1320. Relief When it Matters Most: Decompressive Percutaneous Transesophageal Gastrostomy for Long-Term Management of Malignant Bowel Obstruction
Authors * Denotes Presenting Author
  1. Jackson Unteriner *; Mallinckrodt Institute of Radiology
  2. Sagine Berry-Tony; Mallinckrodt Institute of Radiology
  3. Daniel Harwood ; Mallinckrodt Institute of Radiology
  4. Naganathan Mani; Mallinckrodt Institute of Radiology
At a certain point over the course of many lines of treatment, hospitalizations, and disease progression, patients with advanced intrabdominal malignancies shift their focus from curative intent to ensuring comfort and staying out of the hospital. Recurrent malignant small bowel obstructions are a common late stage complication often requiring admission and uncomfortable nasogastric tube placement for decompression. Percutaneous transesophageal gastrostomy (PTEG) is a safe and efficacious alternative for enteric access for gastric decompression when standard percutaneous gastrostomy is not feasible (e.g., massive ascites, advanced gastric cancer, peritoneal carcinomatosis, gastric outlet obstruction, interposition of colon, severe gastroparesis, and morbid obesity.) An evaluation of the efficacy and safety profile of PTEG placement in a study population with advanced abdominal pathologies is provided.

Materials and Methods:
A total of 27 patients (19 women and 8 men) with an average age of 58 years (range 36-73) were included in this study with varied advanced pathologies in the abdomen including ovarian, gastric, appendiceal, endometrial, peritoneal mesothelioma, and peritoneal carcinomatosis of unknown primary cause. One patient did not have a confirmed malignancy, but had a severe jejunal intussusception. All patients had contraindications to standard percutaneous radiologic gastrostomy placement such as large volume ascites, malignancy involving the stomach/overlying peritoneum, and altered surgical anatomy/lack of a safe window. The patients were followed until death or until the catheter was removed and complications were searched in the electronic medical record. The procedure was accomplished using techniques that have been described in earlier studies using a combination of fluoroscopic and ultrasound guidance. The esophagus was accessed from the left neck and a long 14 French cope-loop catheter was placed in the fundus.
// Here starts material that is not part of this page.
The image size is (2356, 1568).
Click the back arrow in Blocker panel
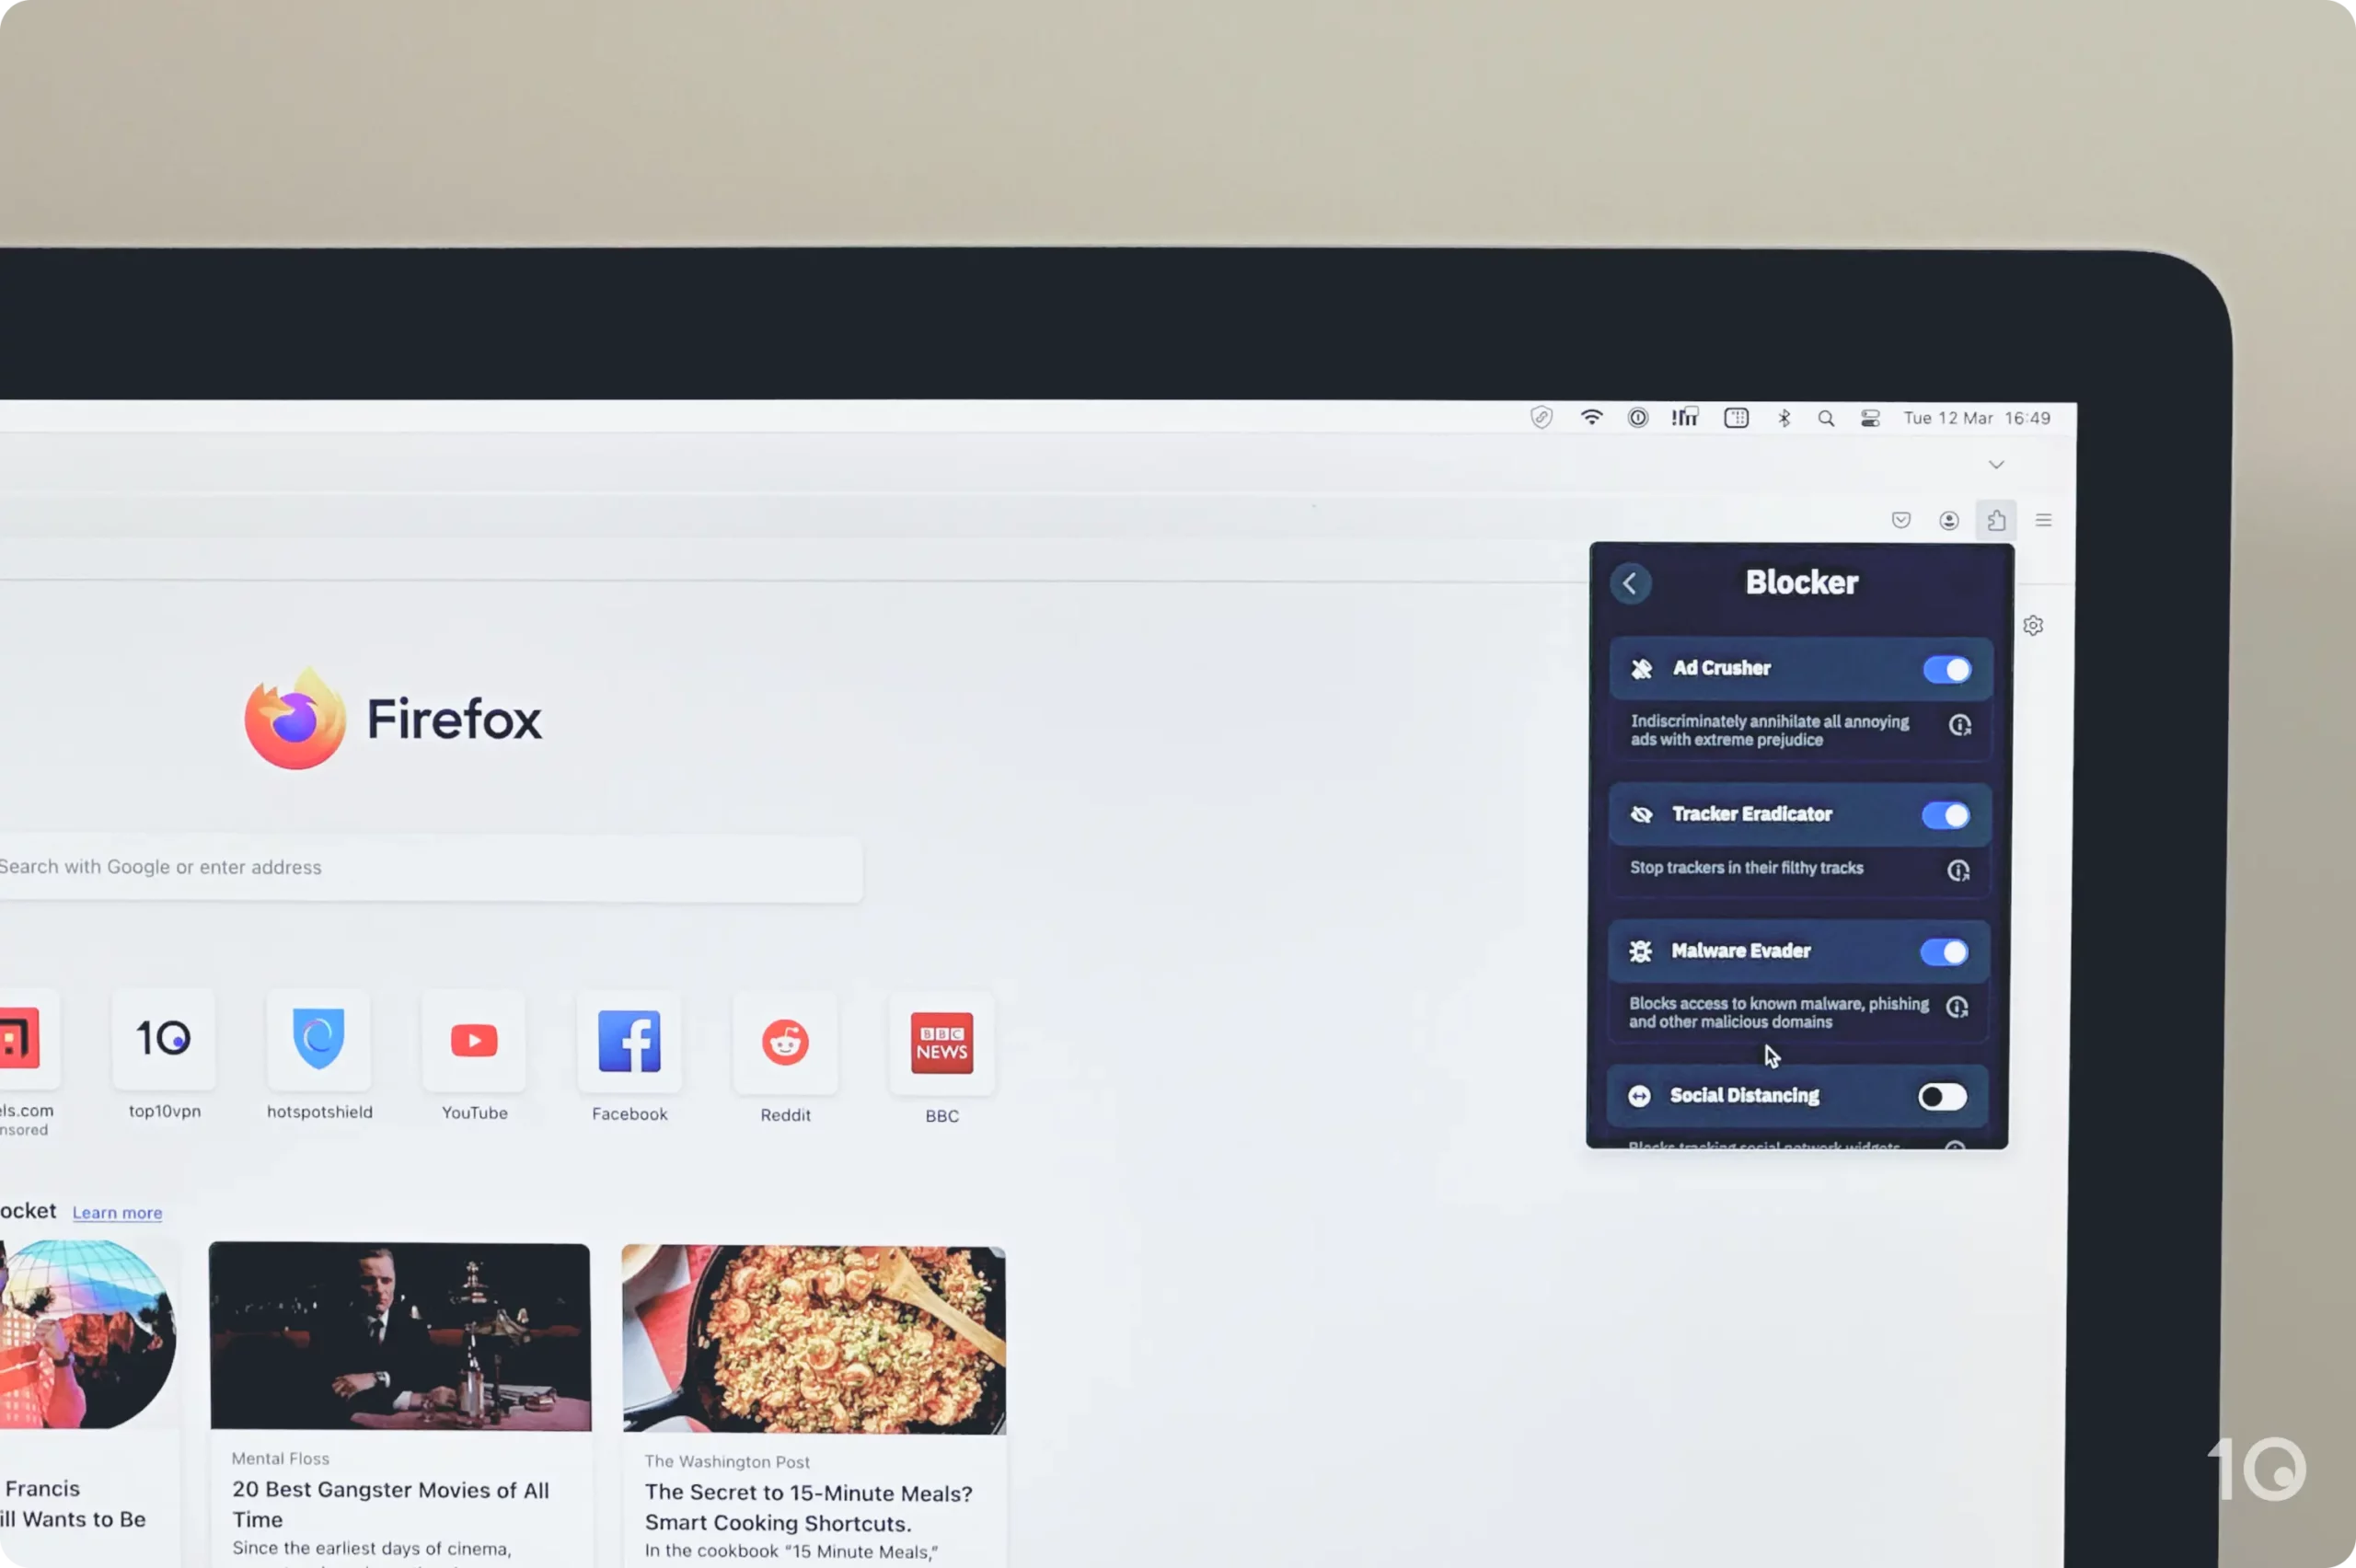point(1630,582)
The procedure was a technical success in 26/27 cases. The average length of time that the gastrostomy catheter was in place ranged from 4-140 days (average 44 days). All but one of the patients expired as a result of their advanced disease. The one surviving patient had their catheter removed after 105 days. All but one of the patients had complete relief of their symptoms of nausea, vomiting, and distention. No major postprocedural complications were noted. Two patients developed cellulitis at the drain site.

Percutaneous transesophageal gastrostomy provides patients with relief of symptoms until expiration related to their terminal malignancy or until symptoms have resolved (on average 44 days), with no associated major complications and without the need for an uncomfortable nasogastric tube. This is a safe and efficacious strategy for management of malignant bowel obstruction by improving patient comfort at the end stages of life, allowing discharge to home/hospice care, and reducing readmissions.